AWS Marketplace

Simplifying machine learning operations with Trifacta and Amazon SageMaker (Part 2)

This is the second article of a two-part series. Part 1 covered data preparation for machine learning (ML) by using Trifacta. Part 2 covers training the model using Amazon SageMaker Autopilot and operationalizing the workflow.

Background

ML provides value to business by offering accurate insights to guide business decisions. Gathering insights from ML should be straightforward enough to be handled by business personnel with no ML background. Subodh’s and my first blog post focused on data preparation using Trifacta, available in AWS Marketplace. In this blog post, we show how to build ML models using Amazon SageMaker Autopilot (Autopilot) and deploy them for inference using Amazon SageMaker. We will also demonstrate the model’s accuracy gain using datasets prepared by Trifacta.

Solution walkthrough: Simplifying machine learning operations with Trifacta and Amazon SageMaker

Preparing the data

The solution shows how to use the Bank Marketing data set to train a model that predicts whether a customer will enroll for a term deposit at a bank. The predication is based on information about the customer and past marketing campaigns. Achieving high-prediction accuracy enables the bank to better personalize its marketing.

Rather than assuming the availability of clean data, we started with messy, fragmented data that is more representative of what you find in the real world. The raw data consists of the following files:

  • csv – Core fields containing customer information and socio-economic indicators
  • csv – Details of marketing campaigns targeted at customers

This data was collected from a Portuguese marketing campaign related with bank deposit subscription for 45,211 clients, and the response is whether the client has subscribed a term deposit.

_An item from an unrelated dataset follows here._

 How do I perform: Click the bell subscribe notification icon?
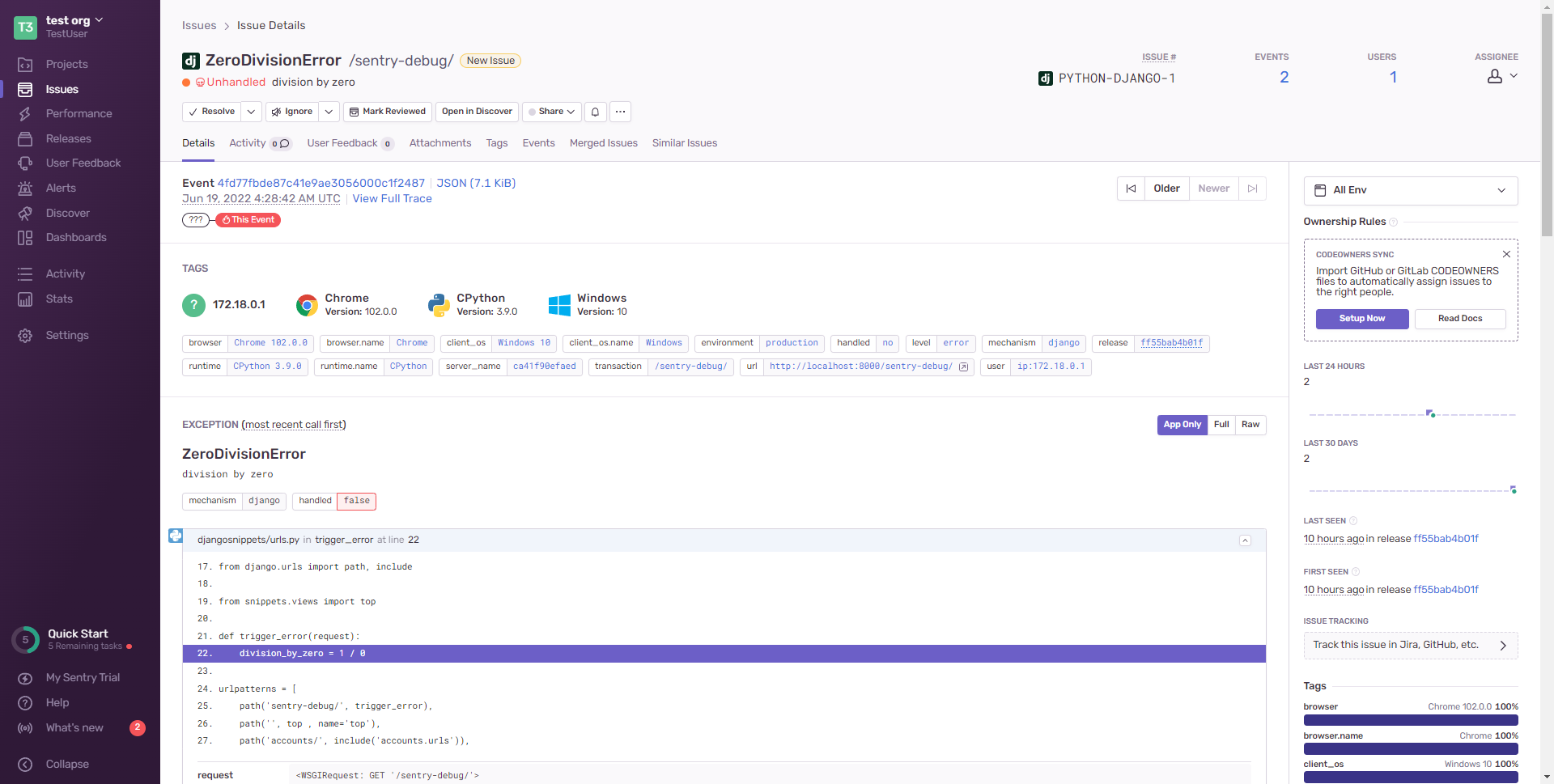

We downloaded this data set from http://archive.ics.uci.edu/ml/datasets/Bank+Marketing;  The marketing campaigns were based on phone calls. Sometimes more than one contact to the same client was required.

The model created with raw data without any data preparation is called the Baseline Model. To measure efficiency gain, we then created a model with data prepared by Trifacta and compared it to the baseline model. The following tables show two input data structures, raw data and prepared data.

The customer details included: age, job, marital status, education level, whether customer has loan default in past, owns a house, carries a loan.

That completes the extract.